Le groupe n’attend cependant pas la toute fin de l’album pour nous faire part de leur probable amour pour les Ministry, Treponem Pal et consorts, puisque l’ensemble de l’album est très clairement coloré en gris, tant par quelques riffs très Godfleshiens ("Celebration Day") que par la présence de multiples mélodies dépressives bien senties. Ces mélodies accrocheuses et variées sont d’ailleurs le deuxième facteur d’identité de Journey… Elles permettent de rendre l’ensemble des compositions agréable et font de titres comme "Your Weakness", aux relents de death mélodique, ou "The Lie Within", sorte de composition à la Paradise Lost version indus, vraiment belles. Côté reproches, il n’y a pas grand-chose à commenter si ce n’est que l’optique choisie par nos musicos ne privilégie pas les grands coups d’éclats. Du coup, l’album séduit plus par sa régularité et sa solidité que par son impact immédiat et sa capacité à faire entrer en transe l’auditeur. C’est ce qui arrive aux gens intelligents qui font un travail sérieux.

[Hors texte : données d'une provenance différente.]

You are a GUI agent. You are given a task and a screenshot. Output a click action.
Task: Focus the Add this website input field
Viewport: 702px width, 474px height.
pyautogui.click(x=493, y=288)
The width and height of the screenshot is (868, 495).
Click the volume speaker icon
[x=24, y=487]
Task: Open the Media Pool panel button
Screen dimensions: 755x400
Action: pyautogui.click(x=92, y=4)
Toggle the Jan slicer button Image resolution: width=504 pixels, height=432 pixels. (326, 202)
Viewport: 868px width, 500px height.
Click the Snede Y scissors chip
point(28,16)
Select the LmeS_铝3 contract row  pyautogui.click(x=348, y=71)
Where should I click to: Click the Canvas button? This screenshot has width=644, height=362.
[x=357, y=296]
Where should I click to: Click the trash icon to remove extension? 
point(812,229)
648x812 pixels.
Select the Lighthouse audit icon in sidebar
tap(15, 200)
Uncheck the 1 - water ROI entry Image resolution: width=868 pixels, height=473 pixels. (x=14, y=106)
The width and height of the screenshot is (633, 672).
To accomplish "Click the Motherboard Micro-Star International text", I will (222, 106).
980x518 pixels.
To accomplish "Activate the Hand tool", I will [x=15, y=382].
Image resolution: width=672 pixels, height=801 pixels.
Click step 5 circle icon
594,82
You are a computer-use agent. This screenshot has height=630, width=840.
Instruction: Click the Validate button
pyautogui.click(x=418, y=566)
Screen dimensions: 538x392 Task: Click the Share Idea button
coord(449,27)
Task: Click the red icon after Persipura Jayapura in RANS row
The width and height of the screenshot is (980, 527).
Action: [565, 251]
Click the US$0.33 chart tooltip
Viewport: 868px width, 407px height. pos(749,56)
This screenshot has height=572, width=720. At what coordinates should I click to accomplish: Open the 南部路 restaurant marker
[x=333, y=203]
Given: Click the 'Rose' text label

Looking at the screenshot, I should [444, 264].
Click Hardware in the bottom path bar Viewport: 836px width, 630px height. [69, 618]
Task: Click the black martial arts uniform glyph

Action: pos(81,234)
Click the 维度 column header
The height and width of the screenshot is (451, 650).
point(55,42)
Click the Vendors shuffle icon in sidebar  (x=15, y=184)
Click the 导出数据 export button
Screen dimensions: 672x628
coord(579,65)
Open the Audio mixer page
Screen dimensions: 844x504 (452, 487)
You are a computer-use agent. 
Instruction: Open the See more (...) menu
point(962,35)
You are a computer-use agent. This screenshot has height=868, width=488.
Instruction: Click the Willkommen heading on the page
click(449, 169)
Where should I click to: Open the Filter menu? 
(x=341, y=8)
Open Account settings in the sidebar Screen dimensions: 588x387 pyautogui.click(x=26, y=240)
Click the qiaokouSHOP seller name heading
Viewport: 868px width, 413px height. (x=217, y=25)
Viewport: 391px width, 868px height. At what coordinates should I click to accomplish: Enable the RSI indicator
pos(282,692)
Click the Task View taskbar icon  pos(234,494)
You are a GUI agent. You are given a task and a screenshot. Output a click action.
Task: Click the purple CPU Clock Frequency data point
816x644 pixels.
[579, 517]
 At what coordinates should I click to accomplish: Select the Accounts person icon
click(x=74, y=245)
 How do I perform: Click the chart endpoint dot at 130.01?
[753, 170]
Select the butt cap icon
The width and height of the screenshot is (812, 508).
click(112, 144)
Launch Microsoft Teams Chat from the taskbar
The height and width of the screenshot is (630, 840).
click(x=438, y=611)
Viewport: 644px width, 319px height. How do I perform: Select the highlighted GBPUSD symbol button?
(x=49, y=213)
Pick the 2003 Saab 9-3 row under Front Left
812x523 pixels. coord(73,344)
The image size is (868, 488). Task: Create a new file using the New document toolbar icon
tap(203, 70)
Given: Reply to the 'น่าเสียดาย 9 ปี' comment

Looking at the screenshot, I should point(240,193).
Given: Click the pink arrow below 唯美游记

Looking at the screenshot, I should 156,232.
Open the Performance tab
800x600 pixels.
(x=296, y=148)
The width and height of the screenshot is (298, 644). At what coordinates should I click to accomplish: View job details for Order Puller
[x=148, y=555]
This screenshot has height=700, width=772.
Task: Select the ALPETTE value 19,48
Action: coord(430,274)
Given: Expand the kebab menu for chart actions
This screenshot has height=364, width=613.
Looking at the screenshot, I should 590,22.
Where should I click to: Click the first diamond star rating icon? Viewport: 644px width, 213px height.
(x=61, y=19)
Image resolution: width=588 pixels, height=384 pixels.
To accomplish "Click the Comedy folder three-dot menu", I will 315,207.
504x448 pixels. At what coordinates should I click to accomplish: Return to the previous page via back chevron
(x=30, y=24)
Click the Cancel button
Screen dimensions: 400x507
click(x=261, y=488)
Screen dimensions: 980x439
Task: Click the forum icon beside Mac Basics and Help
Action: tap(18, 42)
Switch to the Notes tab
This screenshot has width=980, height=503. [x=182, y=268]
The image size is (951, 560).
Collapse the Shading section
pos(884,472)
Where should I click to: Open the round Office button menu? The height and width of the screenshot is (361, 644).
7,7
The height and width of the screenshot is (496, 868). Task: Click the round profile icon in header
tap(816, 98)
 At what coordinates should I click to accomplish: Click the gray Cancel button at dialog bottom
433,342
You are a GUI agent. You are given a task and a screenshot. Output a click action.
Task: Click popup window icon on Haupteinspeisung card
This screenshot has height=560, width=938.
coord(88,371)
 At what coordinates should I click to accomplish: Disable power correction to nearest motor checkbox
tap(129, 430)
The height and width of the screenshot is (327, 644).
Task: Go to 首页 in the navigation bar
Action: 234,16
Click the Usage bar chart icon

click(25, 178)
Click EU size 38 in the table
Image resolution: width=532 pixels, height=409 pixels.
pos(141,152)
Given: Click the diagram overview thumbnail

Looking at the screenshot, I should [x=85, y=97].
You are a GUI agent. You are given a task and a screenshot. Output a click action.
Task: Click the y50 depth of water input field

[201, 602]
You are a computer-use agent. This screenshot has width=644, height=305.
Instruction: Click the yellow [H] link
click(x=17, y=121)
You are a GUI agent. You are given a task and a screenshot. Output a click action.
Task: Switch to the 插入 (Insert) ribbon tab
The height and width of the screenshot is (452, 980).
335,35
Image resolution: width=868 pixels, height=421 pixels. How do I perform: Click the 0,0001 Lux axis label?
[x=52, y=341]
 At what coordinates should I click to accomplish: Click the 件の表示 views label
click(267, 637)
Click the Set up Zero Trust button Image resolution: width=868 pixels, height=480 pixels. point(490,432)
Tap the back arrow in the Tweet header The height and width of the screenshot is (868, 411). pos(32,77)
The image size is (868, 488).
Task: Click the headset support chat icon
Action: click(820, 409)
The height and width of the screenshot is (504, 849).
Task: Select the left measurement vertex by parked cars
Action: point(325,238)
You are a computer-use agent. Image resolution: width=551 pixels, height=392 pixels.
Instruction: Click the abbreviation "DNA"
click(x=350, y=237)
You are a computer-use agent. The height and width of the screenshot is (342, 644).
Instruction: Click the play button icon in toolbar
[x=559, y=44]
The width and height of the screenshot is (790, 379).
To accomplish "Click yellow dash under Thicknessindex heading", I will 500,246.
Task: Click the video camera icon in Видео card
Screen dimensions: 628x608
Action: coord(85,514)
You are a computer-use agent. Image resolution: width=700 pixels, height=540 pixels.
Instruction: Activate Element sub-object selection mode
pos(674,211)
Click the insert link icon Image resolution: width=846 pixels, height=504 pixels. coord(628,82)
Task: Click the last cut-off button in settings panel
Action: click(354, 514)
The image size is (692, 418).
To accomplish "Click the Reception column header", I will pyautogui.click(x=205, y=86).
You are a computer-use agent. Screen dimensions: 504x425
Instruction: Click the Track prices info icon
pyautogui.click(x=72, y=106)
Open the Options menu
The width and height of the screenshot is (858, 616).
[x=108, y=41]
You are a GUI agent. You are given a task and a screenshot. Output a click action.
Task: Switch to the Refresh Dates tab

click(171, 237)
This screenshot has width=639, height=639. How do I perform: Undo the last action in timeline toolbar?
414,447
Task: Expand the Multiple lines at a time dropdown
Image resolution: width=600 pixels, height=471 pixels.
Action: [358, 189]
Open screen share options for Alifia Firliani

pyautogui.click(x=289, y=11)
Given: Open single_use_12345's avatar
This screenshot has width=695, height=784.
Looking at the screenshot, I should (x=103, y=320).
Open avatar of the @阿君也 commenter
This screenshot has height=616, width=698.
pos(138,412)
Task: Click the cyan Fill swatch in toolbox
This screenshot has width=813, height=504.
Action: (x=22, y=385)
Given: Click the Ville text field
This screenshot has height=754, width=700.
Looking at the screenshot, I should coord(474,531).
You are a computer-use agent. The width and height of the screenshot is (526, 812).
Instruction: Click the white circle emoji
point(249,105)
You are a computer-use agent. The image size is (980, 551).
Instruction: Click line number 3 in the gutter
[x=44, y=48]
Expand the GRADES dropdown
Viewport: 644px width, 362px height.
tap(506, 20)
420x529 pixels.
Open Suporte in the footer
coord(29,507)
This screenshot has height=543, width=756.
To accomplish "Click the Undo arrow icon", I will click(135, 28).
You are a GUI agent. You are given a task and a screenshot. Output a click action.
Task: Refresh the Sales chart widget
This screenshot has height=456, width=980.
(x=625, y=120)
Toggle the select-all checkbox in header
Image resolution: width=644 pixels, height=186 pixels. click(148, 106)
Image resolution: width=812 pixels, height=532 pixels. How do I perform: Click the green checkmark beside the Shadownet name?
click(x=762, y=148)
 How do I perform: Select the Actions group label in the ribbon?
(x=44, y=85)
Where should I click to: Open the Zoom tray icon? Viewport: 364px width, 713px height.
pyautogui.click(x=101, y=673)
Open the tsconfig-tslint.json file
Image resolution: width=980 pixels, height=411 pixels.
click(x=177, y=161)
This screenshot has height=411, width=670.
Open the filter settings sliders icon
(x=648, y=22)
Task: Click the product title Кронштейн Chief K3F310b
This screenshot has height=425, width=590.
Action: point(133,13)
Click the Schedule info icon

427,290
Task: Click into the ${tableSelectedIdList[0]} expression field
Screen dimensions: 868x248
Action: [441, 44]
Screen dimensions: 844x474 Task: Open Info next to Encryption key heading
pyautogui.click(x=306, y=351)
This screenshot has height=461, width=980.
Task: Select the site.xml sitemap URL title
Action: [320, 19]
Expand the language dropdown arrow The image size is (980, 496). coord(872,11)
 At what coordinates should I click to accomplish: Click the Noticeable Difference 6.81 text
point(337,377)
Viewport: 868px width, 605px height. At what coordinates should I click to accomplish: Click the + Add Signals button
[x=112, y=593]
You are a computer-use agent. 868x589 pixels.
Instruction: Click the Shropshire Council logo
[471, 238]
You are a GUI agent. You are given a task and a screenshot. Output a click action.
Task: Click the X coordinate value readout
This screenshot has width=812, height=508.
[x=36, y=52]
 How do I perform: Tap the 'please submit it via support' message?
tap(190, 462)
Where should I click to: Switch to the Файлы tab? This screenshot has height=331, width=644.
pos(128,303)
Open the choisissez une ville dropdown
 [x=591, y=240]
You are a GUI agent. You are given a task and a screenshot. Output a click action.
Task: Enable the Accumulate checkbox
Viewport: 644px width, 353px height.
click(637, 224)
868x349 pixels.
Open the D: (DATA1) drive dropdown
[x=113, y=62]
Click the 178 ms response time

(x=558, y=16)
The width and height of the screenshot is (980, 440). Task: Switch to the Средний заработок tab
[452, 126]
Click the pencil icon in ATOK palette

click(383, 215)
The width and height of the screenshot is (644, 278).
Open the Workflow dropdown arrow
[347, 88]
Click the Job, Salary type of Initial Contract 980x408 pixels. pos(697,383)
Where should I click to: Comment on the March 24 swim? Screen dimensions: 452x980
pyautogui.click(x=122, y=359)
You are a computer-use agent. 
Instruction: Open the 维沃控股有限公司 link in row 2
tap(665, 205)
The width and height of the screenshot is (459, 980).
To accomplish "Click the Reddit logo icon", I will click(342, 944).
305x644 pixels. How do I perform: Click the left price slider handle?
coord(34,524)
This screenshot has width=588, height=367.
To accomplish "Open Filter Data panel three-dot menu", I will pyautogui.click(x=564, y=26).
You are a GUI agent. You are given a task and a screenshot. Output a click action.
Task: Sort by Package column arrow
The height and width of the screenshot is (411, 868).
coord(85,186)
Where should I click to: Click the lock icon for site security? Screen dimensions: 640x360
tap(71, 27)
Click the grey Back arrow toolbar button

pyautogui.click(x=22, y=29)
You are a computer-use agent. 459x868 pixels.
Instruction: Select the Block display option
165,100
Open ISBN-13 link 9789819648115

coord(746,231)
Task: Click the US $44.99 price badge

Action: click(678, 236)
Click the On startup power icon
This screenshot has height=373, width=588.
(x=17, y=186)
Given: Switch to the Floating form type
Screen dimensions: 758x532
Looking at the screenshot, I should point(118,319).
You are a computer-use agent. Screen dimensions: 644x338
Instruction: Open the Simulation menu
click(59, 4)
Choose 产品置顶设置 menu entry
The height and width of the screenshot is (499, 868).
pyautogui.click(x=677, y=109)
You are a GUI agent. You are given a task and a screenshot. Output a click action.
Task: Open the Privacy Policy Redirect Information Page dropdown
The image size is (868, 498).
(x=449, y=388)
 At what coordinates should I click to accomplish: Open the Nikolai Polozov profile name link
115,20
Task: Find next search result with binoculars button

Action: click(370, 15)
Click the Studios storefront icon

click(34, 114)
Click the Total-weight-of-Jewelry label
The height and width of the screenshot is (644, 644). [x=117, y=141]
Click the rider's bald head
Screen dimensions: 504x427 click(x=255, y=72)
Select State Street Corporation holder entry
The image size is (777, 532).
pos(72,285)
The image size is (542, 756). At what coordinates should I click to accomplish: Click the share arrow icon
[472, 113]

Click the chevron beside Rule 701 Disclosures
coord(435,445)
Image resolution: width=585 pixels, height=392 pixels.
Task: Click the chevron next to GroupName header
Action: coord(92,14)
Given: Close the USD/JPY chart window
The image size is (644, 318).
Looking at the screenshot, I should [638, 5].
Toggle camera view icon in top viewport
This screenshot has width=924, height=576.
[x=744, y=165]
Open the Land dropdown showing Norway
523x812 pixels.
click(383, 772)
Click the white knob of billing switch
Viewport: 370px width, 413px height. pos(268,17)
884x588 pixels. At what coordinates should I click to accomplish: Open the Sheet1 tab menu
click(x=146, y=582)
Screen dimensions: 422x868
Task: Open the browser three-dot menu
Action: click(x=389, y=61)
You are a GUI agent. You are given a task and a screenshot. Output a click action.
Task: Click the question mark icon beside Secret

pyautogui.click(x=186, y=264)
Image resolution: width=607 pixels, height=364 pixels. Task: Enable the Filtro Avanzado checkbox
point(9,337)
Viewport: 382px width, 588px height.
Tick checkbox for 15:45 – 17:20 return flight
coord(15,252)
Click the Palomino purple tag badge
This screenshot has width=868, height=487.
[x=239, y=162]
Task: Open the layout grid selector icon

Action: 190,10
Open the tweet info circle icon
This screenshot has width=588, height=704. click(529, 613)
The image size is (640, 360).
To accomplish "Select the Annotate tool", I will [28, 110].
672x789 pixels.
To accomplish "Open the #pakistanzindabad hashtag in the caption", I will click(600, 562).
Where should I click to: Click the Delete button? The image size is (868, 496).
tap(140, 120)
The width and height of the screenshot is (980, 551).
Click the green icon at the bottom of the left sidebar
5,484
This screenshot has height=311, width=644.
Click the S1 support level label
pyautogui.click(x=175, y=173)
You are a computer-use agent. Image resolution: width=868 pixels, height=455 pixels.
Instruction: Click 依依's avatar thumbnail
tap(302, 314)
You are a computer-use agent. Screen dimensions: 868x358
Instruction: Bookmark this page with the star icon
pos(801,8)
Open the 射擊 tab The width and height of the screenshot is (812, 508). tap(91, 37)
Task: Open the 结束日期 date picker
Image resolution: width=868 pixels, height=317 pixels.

Au premier abord, ce ne sont pas eux qui vont enthousiasmer les foules. Le,lièvre et la tortue, quoi.


Certains chroniqueurs ont comparé Tao Menizoo à Coroner. Même si ça ne m’a pas sauté aux yeux d’entrée, il est vrai que le metal gris-industriel agrémenté de jolies mélodies disséminées de-ci, de-là, peut rappeler No More Colors ou Grin (mais nous sommes en revanche aux antipodes de la démonstration de Punishment For Decadence). Journey Through a Deranged Mind est un bon album, posé, qui développe bien ses idées et devrait pouvoir se réécouter sans problèmes dans dix ans. Plus comparable tennistiquement parlant (ben oui chez les Eternels on aime le tennis, un problème ?) à David Ferrer qu’au maître Roger, le travail de Tao Menizoo ne provoquera pas l’hystérie des fans ni des débats à n’en plus finir sur le web. Non, il provoquera plutôt un discret sourire sur le visage de l’amateur de musique métallique de qualité.